EXERCISE PROMPT:
Copy out the text below on the mitotic figure detection pipeline word for word, from start to finish.
===== PAGE TEXT
We trained a Resnet-18 from Torchvison that was pre-trained with Imagenet.
1. Tissue Detection
We only wanted to run the computationally expensive mitotic figure detector on actual tissue and not over background. To achieve that, we lowered the resolution so that each pixel represented a sliding window of the detector. We then applied thresholding to each pixel and returned the coordinates of pixels that include tissue.
2. Running the Detector Over the Slide
The mitotic figure detector runs over the tissue in the whole slide image in a sliding window process. For each sliding window our three networks predict a pixel mask that is averaged. We leveraged PyTorch’s dataloader capabilities and optimized workers and image size, with regards to inference speed.
3. Post Processing
For each prediction mask, we perform thresholding and run post-processing steps:
- Instance detection
- Excluding small sized structures
- Combination of close structures into one mitotic figure
We use a mixture of deterministic algorithms and deep learning-based classifiers in this step.
4. Finding the densest area
In digital pathology reporting the maximum number of mitotic figures that we can find in 10 high power fields (a square region of 2.37mm²) is standard for the ‘mitotic count’.
Finding this area of highest density can be very computationally expensive when dealing with many mitotic figures. We solved this by placing the square region at the upper left of each mitotic figure and then sliding the square up for each mitotic figure that is less than 2.37mm above the initial mitotic figure.
To find the mitotic figures quickly we organized their coordinates in a k-d-tree. For extremely large numbers of mitotic figures we also leveraged random search with early stopping when a very high mitotic count is reached.
==========
===== EXTRACTED ENTRIES
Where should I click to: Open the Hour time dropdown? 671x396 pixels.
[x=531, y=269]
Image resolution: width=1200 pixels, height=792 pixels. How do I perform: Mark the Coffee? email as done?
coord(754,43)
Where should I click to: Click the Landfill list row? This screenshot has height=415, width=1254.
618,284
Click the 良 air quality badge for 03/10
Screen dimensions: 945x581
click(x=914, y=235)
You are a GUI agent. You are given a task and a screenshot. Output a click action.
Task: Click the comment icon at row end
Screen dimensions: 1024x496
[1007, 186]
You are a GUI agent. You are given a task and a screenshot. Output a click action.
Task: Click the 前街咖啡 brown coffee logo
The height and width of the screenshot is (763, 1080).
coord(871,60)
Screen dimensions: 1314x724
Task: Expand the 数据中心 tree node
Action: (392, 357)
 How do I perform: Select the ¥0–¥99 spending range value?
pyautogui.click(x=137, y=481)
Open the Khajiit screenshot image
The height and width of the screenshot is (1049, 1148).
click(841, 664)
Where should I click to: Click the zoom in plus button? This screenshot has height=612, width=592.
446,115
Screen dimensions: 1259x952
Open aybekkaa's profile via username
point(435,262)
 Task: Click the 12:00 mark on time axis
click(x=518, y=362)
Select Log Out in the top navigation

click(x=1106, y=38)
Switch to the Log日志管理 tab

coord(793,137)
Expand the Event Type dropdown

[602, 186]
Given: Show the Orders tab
==========
EXERCISE ANSWER:
We trained a Resnet-18 from Torchvison that was pre-trained with Imagenet.
1. Tissue Detection
We only wanted to run the computationally expensive mitotic figure detector on actual tissue and not over background. To achieve that, we lowered the resolution so that each pixel represented a sliding window of the detector. We then applied thresholding to each pixel and returned the coordinates of pixels that include tissue.
2. Running the Detector Over the Slide
The mitotic figure detector runs over the tissue in the whole slide image in a sliding window process. For each sliding window our three networks predict a pixel mask that is averaged. We leveraged PyTorch’s dataloader capabilities and optimized workers and image size, with regards to inference speed.
3. Post Processing
For each prediction mask, we perform thresholding and run post-processing steps:
- Instance detection
- Excluding small sized structures
- Combination of close structures into one mitotic figure
We use a mixture of deterministic algorithms and deep learning-based classifiers in this step.
4. Finding the densest area
In digital pathology reporting the maximum number of mitotic figures that we can find in 10 high power fields (a square region of 2.37mm²) is standard for the ‘mitotic count’.
Finding this area of highest density can be very computationally expensive when dealing with many mitotic figures. We solved this by placing the square region at the upper left of each mitotic figure and then sliding the square up for each mitotic figure that is less than 2.37mm above the initial mitotic figure.
To find the mitotic figures quickly we organized their coordinates in a k-d-tree. For extremely large numbers of mitotic figures we also leveraged random search with early stopping when a very high mitotic count is reached.